HISTORIAS SOBRE LO MEJOR QUE NUNCA FUE

A BALÓN PARADO
La columna de Alejandro Céspedes Morejón

El fútbol es como la vida, golpeas bien la pelota y no siempre es gol…

En un top tres de las preguntas más frecuentes de nuestras vidas estaría el: ¿Qué hubiera sido si…? Porque el arrepentimiento es un balón con peligro de gol en contra muy difícil de despejar del área pequeña.
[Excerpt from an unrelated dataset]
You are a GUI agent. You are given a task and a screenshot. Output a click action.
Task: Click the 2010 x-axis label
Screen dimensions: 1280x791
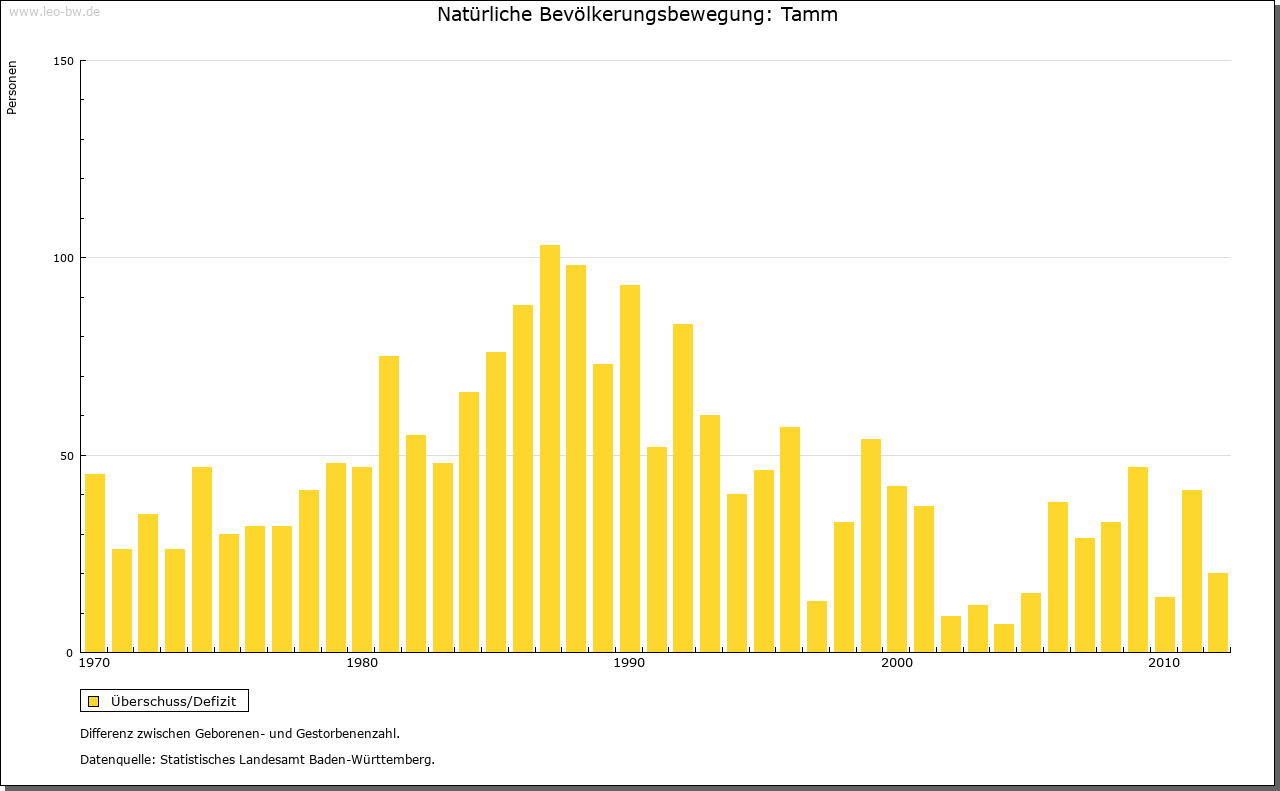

En esa jugada Pasarella debe ser un experto. Durante sus años como seleccionador nacional argentino fueron varias sus decisiones controvertidas. Redondo era demasiado bueno y lindo para jugar en su equipo, y a Batistuta le estorbaba Crespo, decía el entrenador.
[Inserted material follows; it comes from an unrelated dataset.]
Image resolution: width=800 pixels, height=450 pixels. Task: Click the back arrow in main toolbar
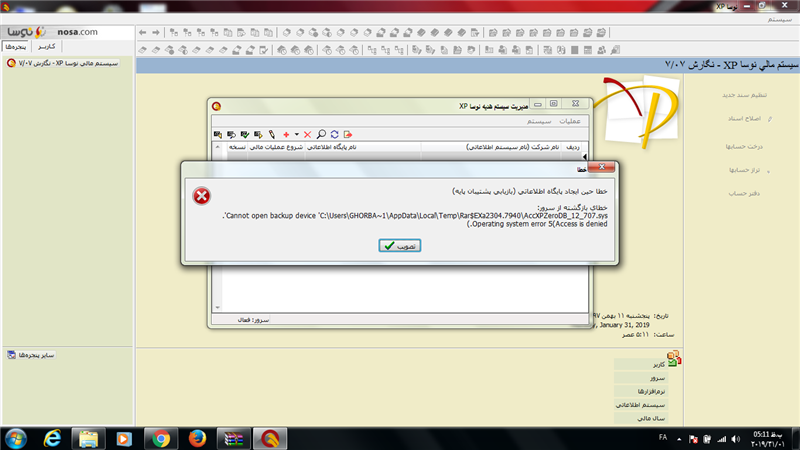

Durante sus mejores años compartieron vestuario pero nunca la misma alineación en la selección. Quizás por eso Argentina perdió campeonatos y oportunidades de hacer las cosas mejor. Ya decía Capello que no entendía como era posible que los dirigentes del fútbol en ese país pensaran de esa forma. Él lo resumía en una frase: «Son cosas de argentinos».

En este país sudamericano, el cual cuenta con la mayor cantidad de psicólogos por habitantes en el mundo, es secreto público que envidian la alegría de los brasileños y admiran la determinación de los alemanes.

Precisamente los germánicos son famosos por su ingenio y perseverancia, pero al apagar las luces, casi la mitad cree en supersticiones. Ahí es donde la mente me hace truco e imagino un final distinto a la que tuvo el Bayer Leverkusen en la temporada 2001-2002.

Neuville, Schneider, Ramelöw y Ballack eran la espina dorsal de la Mannschaft, mientras guiaban al equipo de las eternas promesas desafortunadas a las tres finales posibles con un fútbol vistoso por la combinación de la disciplina y el rigor teutón, con la frescura brasileña de Lucio y Zé Roberto.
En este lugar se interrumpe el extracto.